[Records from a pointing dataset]
* START *

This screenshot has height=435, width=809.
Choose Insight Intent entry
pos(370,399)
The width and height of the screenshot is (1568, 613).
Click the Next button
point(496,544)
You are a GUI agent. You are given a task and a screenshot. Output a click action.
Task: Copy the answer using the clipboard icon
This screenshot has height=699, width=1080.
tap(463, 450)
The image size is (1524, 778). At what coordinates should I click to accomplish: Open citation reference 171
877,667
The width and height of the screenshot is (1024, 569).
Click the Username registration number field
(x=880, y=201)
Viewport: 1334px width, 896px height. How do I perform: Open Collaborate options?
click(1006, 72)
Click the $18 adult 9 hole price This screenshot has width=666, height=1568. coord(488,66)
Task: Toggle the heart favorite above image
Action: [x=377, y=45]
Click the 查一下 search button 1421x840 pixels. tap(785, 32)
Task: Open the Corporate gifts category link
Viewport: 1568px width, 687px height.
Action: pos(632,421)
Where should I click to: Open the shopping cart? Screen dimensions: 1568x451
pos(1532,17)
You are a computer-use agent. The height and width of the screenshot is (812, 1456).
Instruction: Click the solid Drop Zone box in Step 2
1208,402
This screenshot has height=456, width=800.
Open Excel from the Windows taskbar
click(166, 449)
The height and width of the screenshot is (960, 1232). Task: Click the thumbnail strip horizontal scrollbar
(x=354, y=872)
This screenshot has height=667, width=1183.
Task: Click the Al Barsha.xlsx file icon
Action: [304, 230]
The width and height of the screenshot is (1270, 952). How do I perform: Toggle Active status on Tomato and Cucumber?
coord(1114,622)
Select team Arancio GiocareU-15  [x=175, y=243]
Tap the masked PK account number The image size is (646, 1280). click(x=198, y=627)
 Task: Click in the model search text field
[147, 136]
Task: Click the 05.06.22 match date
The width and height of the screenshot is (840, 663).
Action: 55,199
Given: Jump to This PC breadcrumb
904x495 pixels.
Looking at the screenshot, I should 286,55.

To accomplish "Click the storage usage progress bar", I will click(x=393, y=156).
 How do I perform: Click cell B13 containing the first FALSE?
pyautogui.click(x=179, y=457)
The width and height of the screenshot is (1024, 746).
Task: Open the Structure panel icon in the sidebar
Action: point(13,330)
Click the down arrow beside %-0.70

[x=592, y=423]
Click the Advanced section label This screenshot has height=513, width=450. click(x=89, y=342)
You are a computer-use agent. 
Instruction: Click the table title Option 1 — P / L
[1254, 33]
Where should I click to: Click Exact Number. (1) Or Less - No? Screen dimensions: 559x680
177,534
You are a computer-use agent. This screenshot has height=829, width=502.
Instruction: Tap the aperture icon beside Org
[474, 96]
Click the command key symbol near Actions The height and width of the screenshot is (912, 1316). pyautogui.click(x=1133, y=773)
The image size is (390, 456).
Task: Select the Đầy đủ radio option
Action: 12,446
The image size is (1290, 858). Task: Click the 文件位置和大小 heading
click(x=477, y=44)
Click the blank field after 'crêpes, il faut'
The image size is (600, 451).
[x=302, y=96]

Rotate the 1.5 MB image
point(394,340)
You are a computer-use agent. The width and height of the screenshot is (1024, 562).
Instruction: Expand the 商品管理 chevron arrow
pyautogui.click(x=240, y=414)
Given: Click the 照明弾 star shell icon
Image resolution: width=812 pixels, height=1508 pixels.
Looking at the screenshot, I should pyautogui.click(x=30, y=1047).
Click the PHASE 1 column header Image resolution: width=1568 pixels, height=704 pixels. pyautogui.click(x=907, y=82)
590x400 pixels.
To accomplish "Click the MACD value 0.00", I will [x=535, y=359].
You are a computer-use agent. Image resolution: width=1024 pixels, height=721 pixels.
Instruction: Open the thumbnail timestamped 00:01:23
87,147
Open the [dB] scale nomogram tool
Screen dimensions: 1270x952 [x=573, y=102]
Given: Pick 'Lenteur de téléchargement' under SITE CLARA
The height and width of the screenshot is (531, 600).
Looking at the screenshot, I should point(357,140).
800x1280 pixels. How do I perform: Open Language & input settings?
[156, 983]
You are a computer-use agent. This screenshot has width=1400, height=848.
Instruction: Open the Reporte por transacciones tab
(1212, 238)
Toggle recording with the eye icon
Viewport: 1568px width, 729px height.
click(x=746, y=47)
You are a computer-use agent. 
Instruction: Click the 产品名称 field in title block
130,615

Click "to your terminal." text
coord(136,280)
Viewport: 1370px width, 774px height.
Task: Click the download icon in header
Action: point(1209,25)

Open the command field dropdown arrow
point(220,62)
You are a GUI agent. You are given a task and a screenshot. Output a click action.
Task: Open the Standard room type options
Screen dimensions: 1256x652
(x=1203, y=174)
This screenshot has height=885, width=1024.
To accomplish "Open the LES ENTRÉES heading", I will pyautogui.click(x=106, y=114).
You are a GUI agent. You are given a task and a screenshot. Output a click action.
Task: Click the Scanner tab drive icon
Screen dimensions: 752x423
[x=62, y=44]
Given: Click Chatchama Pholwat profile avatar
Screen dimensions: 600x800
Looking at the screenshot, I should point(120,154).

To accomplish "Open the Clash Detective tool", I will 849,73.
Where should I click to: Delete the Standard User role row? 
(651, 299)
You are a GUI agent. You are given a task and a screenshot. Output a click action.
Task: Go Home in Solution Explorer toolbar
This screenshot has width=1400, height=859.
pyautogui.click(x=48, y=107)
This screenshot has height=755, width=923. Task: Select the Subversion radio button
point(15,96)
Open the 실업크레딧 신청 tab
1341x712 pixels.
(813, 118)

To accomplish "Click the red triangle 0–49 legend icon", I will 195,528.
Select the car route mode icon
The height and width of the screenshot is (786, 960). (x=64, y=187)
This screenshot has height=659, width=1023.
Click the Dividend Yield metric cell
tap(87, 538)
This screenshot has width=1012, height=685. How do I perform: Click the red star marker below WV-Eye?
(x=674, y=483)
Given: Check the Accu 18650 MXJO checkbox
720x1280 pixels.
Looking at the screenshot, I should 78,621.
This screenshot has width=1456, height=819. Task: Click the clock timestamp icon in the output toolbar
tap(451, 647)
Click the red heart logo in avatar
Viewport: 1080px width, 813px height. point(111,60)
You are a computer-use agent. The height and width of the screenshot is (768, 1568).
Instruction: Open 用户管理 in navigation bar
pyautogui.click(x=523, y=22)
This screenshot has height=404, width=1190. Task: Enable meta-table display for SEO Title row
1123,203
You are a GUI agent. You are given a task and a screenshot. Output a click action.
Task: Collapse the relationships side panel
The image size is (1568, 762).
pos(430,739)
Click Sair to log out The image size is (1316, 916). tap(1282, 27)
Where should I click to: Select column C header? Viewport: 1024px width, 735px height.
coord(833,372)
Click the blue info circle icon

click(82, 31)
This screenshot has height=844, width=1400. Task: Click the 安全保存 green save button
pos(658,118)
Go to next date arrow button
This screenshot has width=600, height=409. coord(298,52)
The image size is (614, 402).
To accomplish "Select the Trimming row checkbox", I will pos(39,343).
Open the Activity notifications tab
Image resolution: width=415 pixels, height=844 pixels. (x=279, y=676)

* END *

• WHAT IS EXPECTED:
Copy out every line of the data above, changing nothing.

• EXERCISE RESPONSE:
This screenshot has height=435, width=809.
Choose Insight Intent entry
pos(370,399)
The width and height of the screenshot is (1568, 613).
Click the Next button
point(496,544)
You are a GUI agent. You are given a task and a screenshot. Output a click action.
Task: Copy the answer using the clipboard icon
This screenshot has height=699, width=1080.
tap(463, 450)
The image size is (1524, 778). At what coordinates should I click to accomplish: Open citation reference 171
877,667
The width and height of the screenshot is (1024, 569).
Click the Username registration number field
(x=880, y=201)
Viewport: 1334px width, 896px height. How do I perform: Open Collaborate options?
click(1006, 72)
Click the $18 adult 9 hole price This screenshot has width=666, height=1568. coord(488,66)
Task: Toggle the heart favorite above image
Action: [x=377, y=45]
Click the 查一下 search button 1421x840 pixels. tap(785, 32)
Task: Open the Corporate gifts category link
Viewport: 1568px width, 687px height.
Action: pos(632,421)
Where should I click to: Open the shopping cart? Screen dimensions: 1568x451
pos(1532,17)
You are a computer-use agent. The height and width of the screenshot is (812, 1456).
Instruction: Click the solid Drop Zone box in Step 2
1208,402
This screenshot has height=456, width=800.
Open Excel from the Windows taskbar
click(166, 449)
The height and width of the screenshot is (960, 1232). Task: Click the thumbnail strip horizontal scrollbar
(x=354, y=872)
This screenshot has height=667, width=1183.
Task: Click the Al Barsha.xlsx file icon
Action: [304, 230]
The width and height of the screenshot is (1270, 952). How do I perform: Toggle Active status on Tomato and Cucumber?
coord(1114,622)
Select team Arancio GiocareU-15  [x=175, y=243]
Tap the masked PK account number The image size is (646, 1280). click(x=198, y=627)
 Task: Click in the model search text field
[147, 136]
Task: Click the 05.06.22 match date
The width and height of the screenshot is (840, 663).
Action: 55,199
Given: Jump to This PC breadcrumb
904x495 pixels.
Looking at the screenshot, I should 286,55.

To accomplish "Click the storage usage progress bar", I will click(x=393, y=156).
 How do I perform: Click cell B13 containing the first FALSE?
pyautogui.click(x=179, y=457)
The width and height of the screenshot is (1024, 746).
Task: Open the Structure panel icon in the sidebar
Action: point(13,330)
Click the down arrow beside %-0.70

[x=592, y=423]
Click the Advanced section label This screenshot has height=513, width=450. click(x=89, y=342)
You are a computer-use agent. 
Instruction: Click the table title Option 1 — P / L
[1254, 33]
Where should I click to: Click Exact Number. (1) Or Less - No? Screen dimensions: 559x680
177,534
You are a computer-use agent. This screenshot has height=829, width=502.
Instruction: Tap the aperture icon beside Org
[474, 96]
Click the command key symbol near Actions The height and width of the screenshot is (912, 1316). pyautogui.click(x=1133, y=773)
The image size is (390, 456).
Task: Select the Đầy đủ radio option
Action: 12,446
The image size is (1290, 858). Task: Click the 文件位置和大小 heading
click(x=477, y=44)
Click the blank field after 'crêpes, il faut'
The image size is (600, 451).
[x=302, y=96]

Rotate the 1.5 MB image
point(394,340)
You are a computer-use agent. The width and height of the screenshot is (1024, 562).
Instruction: Expand the 商品管理 chevron arrow
pyautogui.click(x=240, y=414)
Given: Click the 照明弾 star shell icon
Image resolution: width=812 pixels, height=1508 pixels.
Looking at the screenshot, I should pyautogui.click(x=30, y=1047).
Click the PHASE 1 column header Image resolution: width=1568 pixels, height=704 pixels. pyautogui.click(x=907, y=82)
590x400 pixels.
To accomplish "Click the MACD value 0.00", I will [x=535, y=359].
You are a computer-use agent. Image resolution: width=1024 pixels, height=721 pixels.
Instruction: Open the thumbnail timestamped 00:01:23
87,147
Open the [dB] scale nomogram tool
Screen dimensions: 1270x952 [x=573, y=102]
Given: Pick 'Lenteur de téléchargement' under SITE CLARA
The height and width of the screenshot is (531, 600).
Looking at the screenshot, I should point(357,140).
800x1280 pixels. How do I perform: Open Language & input settings?
[156, 983]
You are a computer-use agent. This screenshot has width=1400, height=848.
Instruction: Open the Reporte por transacciones tab
(1212, 238)
Toggle recording with the eye icon
Viewport: 1568px width, 729px height.
click(x=746, y=47)
You are a computer-use agent. 
Instruction: Click the 产品名称 field in title block
130,615

Click "to your terminal." text
coord(136,280)
Viewport: 1370px width, 774px height.
Task: Click the download icon in header
Action: point(1209,25)

Open the command field dropdown arrow
point(220,62)
You are a GUI agent. You are given a task and a screenshot. Output a click action.
Task: Open the Standard room type options
Screen dimensions: 1256x652
(x=1203, y=174)
This screenshot has height=885, width=1024.
To accomplish "Open the LES ENTRÉES heading", I will pyautogui.click(x=106, y=114).
You are a GUI agent. You are given a task and a screenshot. Output a click action.
Task: Click the Scanner tab drive icon
Screen dimensions: 752x423
[x=62, y=44]
Given: Click Chatchama Pholwat profile avatar
Screen dimensions: 600x800
Looking at the screenshot, I should point(120,154).

To accomplish "Open the Clash Detective tool", I will 849,73.
Where should I click to: Delete the Standard User role row? 
(651, 299)
You are a GUI agent. You are given a task and a screenshot. Output a click action.
Task: Go Home in Solution Explorer toolbar
This screenshot has width=1400, height=859.
pyautogui.click(x=48, y=107)
This screenshot has height=755, width=923. Task: Select the Subversion radio button
point(15,96)
Open the 실업크레딧 신청 tab
1341x712 pixels.
(813, 118)

To accomplish "Click the red triangle 0–49 legend icon", I will 195,528.
Select the car route mode icon
The height and width of the screenshot is (786, 960). (x=64, y=187)
This screenshot has height=659, width=1023.
Click the Dividend Yield metric cell
tap(87, 538)
This screenshot has width=1012, height=685. How do I perform: Click the red star marker below WV-Eye?
(x=674, y=483)
Given: Check the Accu 18650 MXJO checkbox
720x1280 pixels.
Looking at the screenshot, I should 78,621.
This screenshot has width=1456, height=819. Task: Click the clock timestamp icon in the output toolbar
tap(451, 647)
Click the red heart logo in avatar
Viewport: 1080px width, 813px height. point(111,60)
You are a computer-use agent. The height and width of the screenshot is (768, 1568).
Instruction: Open 用户管理 in navigation bar
pyautogui.click(x=523, y=22)
This screenshot has height=404, width=1190. Task: Enable meta-table display for SEO Title row
1123,203
You are a GUI agent. You are given a task and a screenshot. Output a click action.
Task: Collapse the relationships side panel
The image size is (1568, 762).
pos(430,739)
Click Sair to log out The image size is (1316, 916). tap(1282, 27)
Where should I click to: Select column C header? Viewport: 1024px width, 735px height.
coord(833,372)
Click the blue info circle icon

click(82, 31)
This screenshot has height=844, width=1400. Task: Click the 安全保存 green save button
pos(658,118)
Go to next date arrow button
This screenshot has width=600, height=409. coord(298,52)
The image size is (614, 402).
To accomplish "Select the Trimming row checkbox", I will pos(39,343).
Open the Activity notifications tab
Image resolution: width=415 pixels, height=844 pixels. (x=279, y=676)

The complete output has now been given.